Питер делает движение, собираясь соскочить с дерева, но останавливается. Он не хочет, чтобы я обвинил его в бегстве, а если он соскочит, так и произойдет.

— Если ты мне расскажешь, я не скажу Эндрю.

Питер все-таки соскальзывает с упавшего дерева. Неудачно приземляется и едва не падает.

— Мы не целовались.

Я жду.

Я молчу.

Я знаю, что Питер не выносит молчания. Он не выносит, когда надо прерывать молчание.

— Ну, мы поплевали в свои чашки, а потом дали друг другу выпить. Это Мэтью придумал. Мы залпом выпили. Но мы не целовались.

— Зачем ты это сделал?

— Чтобы стать сильнее. Мэтью придумывал всякие противные вещи. Чтобы мы поняли, что ничего не боимся.

Мне нравится идея. Здравая и логичная идея.

— А еще что вы делали?

— Ничего. Мы ставили эксперименты. Это был третий.

— Когда это было?

— Сразу после того, как Мэтью упал с дерева во время колясочной гонки. Тебе тогда не разрешали выходить. Он сказал, что больше ничего не боится. Он сказал, что докажет это.

Я жду, не добавит ли Питер еще чего-нибудь. Питер не добавляет.

Я бросаю окурок на сырую землю.

— Ты ведь не расскажешь Эндрю? Я ведь тебе все сказал. Ты сказал, что не скажешь.
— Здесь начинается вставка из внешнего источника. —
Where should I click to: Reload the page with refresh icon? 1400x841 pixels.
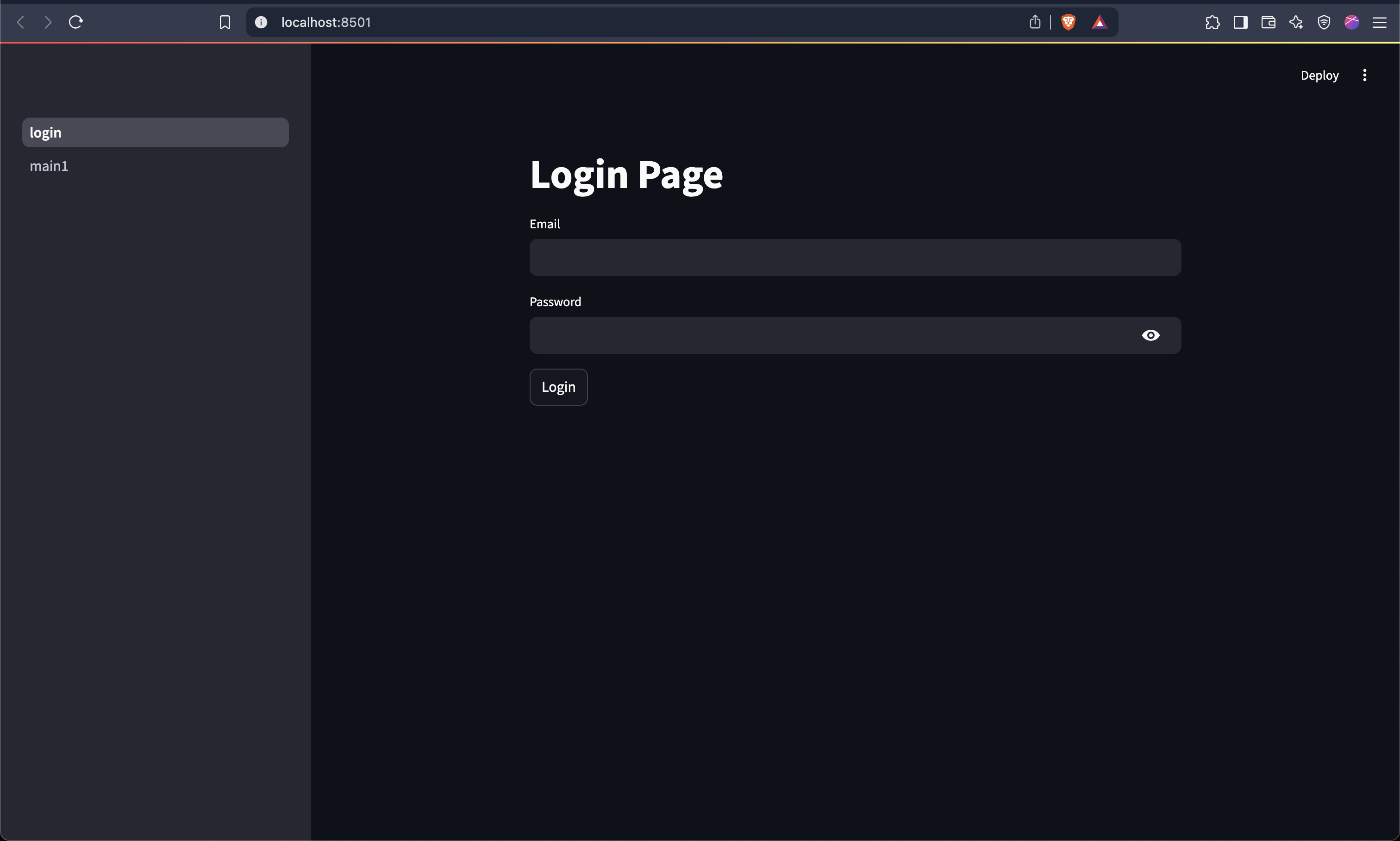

Я спрыгиваю с дерева и быстро иду через крапиву, заставляя Питера потеть от ужаса.

Питер догоняет, толкает меня в спину.

— Ты ведь ему не скажешь?

Я поворачиваюсь, чтобы мы оказались «лицом к лицу».

— Это зависит.

— От чего?

— От того, согласишься ли ты со мной по одному вопросу.

— По какому?

— Ты знаешь.

— По поводу вымирания? — спрашивает Питер.

— Да, — отвечаю я. — Эндрю хочет устроить катастрофу. Я считаю, что, если он ее устроит, полиция нас поймает и засадит в тюрягу. Он думает, что убить динозавров — это сжечь их. Но мы с тобой знаем другое. Мы знаем, что вымирание — медленный процесс. Динозавры слабеют и слабеют. Они живут в мире, который перестал быть к ним добр. Они страдают от разных вещей. Не больших, а очень мелких вещей. Которых они раньше даже не замечали. И однажды динозавры понимают, что они умирают. Еще какое-то время они борются. Но потом соображают, что уже слишком поздно. Надежда умирает. И вымирание ускоряется. Оно заканчивается быстро и спокойно. Динозавров увозит «скорая помощь». Больше мы их не видим. Конец.